Why use an external partner to support your certification process?
“Not using an external partner, without having some knowledge yourself or within your organisation is a no go.”
Even having gone through ISO 27001 and internal auditor trainings, it only serves to provide you with insights into what the norm is. It doesn’t provide you with practical information on how an ISMS runs.
“Getting feedback from an external expert, as well as him challenging our approach is exactly what we needed. It helped us to go from theory to real life.”
Using an external partner to advise and guide you throughout your journey sped up our process.
What are your recommendations for organisations and CISO interested in an ISO 27001 certification?
During the implementation phase, project management competencies and resources are key.
“Implementing the ISMS is more about project management than technical ability. As Project Leader, I spent almost all my time ensuring all projects were running on schedule. It is crucial not to underestimate the amount of time needed for project management. So, my first recommendation – if you are a busy CISO - should be to assign a dedicated and experienced project manager or outsource the position if necessary.”
Secondly, when planning the budget for the project, do not consider only the costs for an external partner to guide you (you will save time and money with their expertise, it’s a valuable investment), internal resources and for the audit. But also set aside a budget to purchase the tools necessary to be able to run an ISMS!
Thirdly, it is important to ensure the resources are available, have the right competencies and are onboard with the project. Their cooperation, availability and competence are key to make the process as smooth as possible.
Finally, do not underestimate the importance of the company culture. We could have reduced the time to complete the project, but it could have had a negative impact on our culture. We wanted to ensure we kept our ‘Sofico Culture’. It was a challenge to see how to implement the certification without compromising our way of working. It was vital to ensure everyone in the company understood the purpose of the certification and for them to be able to share their concerns. Furthermore, the feedback allowed us to take a step back and review some of our decisions before proceeding. To get everyone onboard, you first need to share the purpose of the project. Allow people to ask questions and challenge decisions, the outcome can only be improved by making your organisation feel involved.
Why did you choose Approach?
Although originally looking at famous international corporations, we found that the personal touch was missing. And it ended up being the most important aspect in the daily collaboration.
“Our preference was working together with a human-scale company and building a strong partnership”. With Approach, we could benefit from strong expertise to guide us along the way without being just another number.

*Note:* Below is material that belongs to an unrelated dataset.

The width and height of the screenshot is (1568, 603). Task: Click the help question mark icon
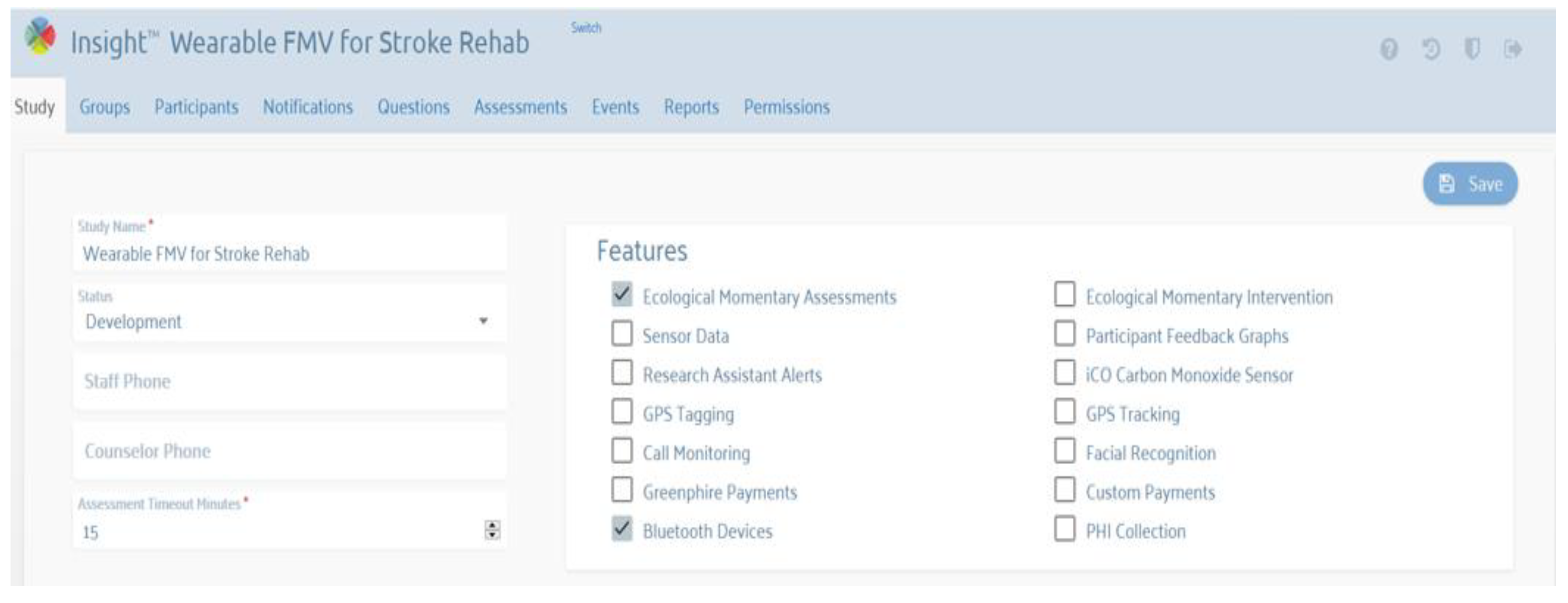click(1388, 49)
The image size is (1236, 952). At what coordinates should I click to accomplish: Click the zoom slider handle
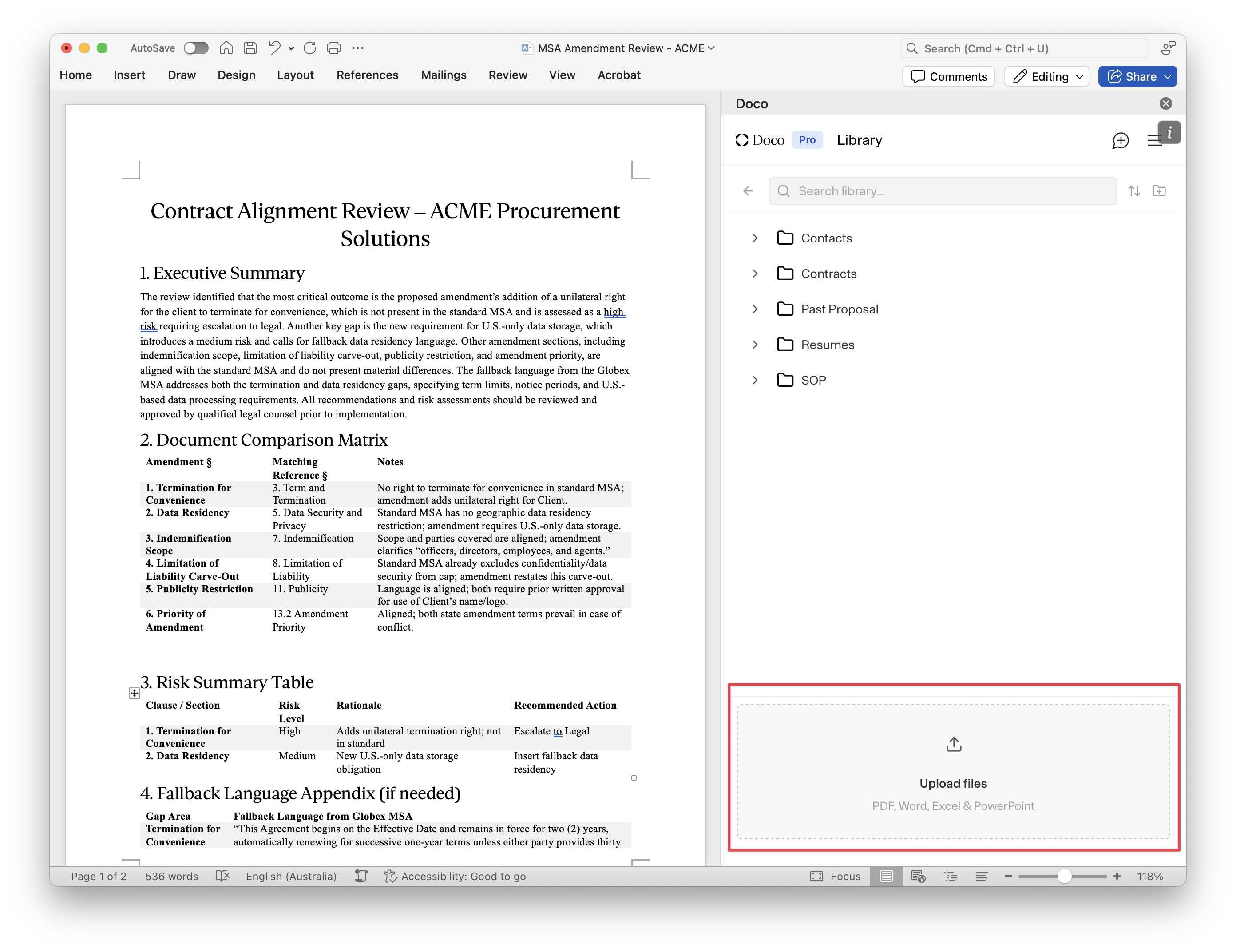click(x=1064, y=876)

What was the added value of Approach in the project?
One of their added values was their ability to go from theory to practice. Translating the rules into a real actionable plan requires a strong field expertise and our assigned expert from Approach did it very well!
Secondly, they challenged us and made sure we were thorough enough in our implementation. That’s really key if you want to successfully conduct your project in your timeline – but also to be well prepared for the external audit.
And finally, their availability and flexibility helped us to move forward, not being stopped by an issue. During the entire project, questions and obstacles will appear constantly and having the opportunity to rapidly get good advice and recommendations is crucial.
“Even though we have obtained our certificate, I am sure our partnership with Approach has not ended.”